In 1968, early in Munro’s career, she became friends with another Canadian literary titan, Margaret Atwood. She witnessed Munro’s experience with prejudice and logistical troubles in getting published as a Canadian woman in the 50s and 60s. Remarkably, Munro stuck to writing about a superficially unexciting setting throughout her career. Atwood renders the utmost praise for Munro, writing for The Guardian in 2008 that, “She’s the kind of writer about whom it is often said — no matter how well known she becomes — that she ought to be better known.”

Munro’s stories usually carry women protagonists and feminist ideas. She wrote scrupulously and sensitively about the life and psychology of the small-town woman — and a meticulous examination of their love and sex lives in particular. In her 1988 short story “Five Points,” an immigrant teenager bankrupts her family by stealing money from their cash register to pay boys in her school for sexual favours. 

In another short story, “The Bear Came Over the Mountain” from 1999, an elderly couple struggles with the wife’s dementia as the husband recalls the sex and adultery that has inundated their lives. Munro thoroughly exposes the couple’s surreptitious sexual world and its connections to public social calculations. As Atwood described in The Guardian piece on how, “a rumpled bed says more, in the hands of Munro, than any graphic in-out, in-out depiction of genitalia ever could.” 

Munro was also concerned with how rural Canada changed over her lifetime. One of her last short stories, “Corrie” from 2010, examines the quiet decline of the manufacturing town. The titular Corrie is the heiress to the shoemaking factory that employs much of the town. 

After her father dies, the business is bought out and shut down within years. In a poignant act, Corrie tries to turn the old factory into a museum that exhibits outdated shoemaking tools. A desperate cling to the life of her past, perhaps exposing a narrow understanding of what might be exhibition-worthy.                                                                                                                                   After the museum shuts down, Corrie takes up librarian duties at the local Carnegie library, which is itself a relic in Canadian history, as not many people use the library anymore. The Anglican church, which Corrie’s father ordered to be restored 20 years ago and catalyzed Corrie’s love affair with its architect Howard, shut down. 

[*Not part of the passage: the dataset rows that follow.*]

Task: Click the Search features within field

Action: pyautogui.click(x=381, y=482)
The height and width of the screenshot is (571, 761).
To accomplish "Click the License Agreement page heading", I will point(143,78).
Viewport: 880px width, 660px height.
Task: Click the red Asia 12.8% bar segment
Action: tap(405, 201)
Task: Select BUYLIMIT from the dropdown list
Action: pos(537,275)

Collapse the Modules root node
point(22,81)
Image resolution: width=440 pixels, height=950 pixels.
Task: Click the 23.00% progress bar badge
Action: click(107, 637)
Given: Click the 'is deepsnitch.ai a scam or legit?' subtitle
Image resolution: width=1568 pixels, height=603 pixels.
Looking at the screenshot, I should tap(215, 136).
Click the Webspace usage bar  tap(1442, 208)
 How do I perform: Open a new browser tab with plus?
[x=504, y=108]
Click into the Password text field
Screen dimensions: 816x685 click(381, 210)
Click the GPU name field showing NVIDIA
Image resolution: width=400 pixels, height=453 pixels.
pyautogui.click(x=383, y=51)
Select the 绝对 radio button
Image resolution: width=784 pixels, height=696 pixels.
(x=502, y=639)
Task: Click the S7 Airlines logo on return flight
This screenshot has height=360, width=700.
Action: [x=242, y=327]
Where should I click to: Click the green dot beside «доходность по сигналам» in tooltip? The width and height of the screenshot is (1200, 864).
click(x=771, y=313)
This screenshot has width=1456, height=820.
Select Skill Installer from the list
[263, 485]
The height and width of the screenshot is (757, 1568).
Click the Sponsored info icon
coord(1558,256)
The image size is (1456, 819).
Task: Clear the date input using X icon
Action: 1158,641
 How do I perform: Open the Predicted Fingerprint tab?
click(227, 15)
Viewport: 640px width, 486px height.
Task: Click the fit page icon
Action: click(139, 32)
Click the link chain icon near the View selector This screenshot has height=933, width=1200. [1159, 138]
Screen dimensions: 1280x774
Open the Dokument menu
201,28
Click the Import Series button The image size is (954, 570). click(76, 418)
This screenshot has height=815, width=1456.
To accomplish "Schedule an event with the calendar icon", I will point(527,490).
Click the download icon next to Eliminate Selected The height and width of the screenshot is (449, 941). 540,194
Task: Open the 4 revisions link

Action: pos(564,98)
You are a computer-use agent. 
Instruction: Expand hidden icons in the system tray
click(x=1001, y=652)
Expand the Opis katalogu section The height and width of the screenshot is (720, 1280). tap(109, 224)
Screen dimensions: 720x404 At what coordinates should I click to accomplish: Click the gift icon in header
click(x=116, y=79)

Even the tremendous prejudices and conflicts between Anglicans and Methodists that governed the town years ago dissipate. Munro here laments the death of the Canadian town, where so much of the drama, emotions, love, and sex that she wrote about are set in and could only be set in.

To readers, Munro’s writing may be diminished by the recent revelations about ignoring her late husband’s sexual abuse of her daughter. Western University has already announced the decision to pause appointing the endowed chair position named after Munro. Despite a judicious and sensible treatment of sexual violence in her writing, Munro seems to not have brought that sentiment home.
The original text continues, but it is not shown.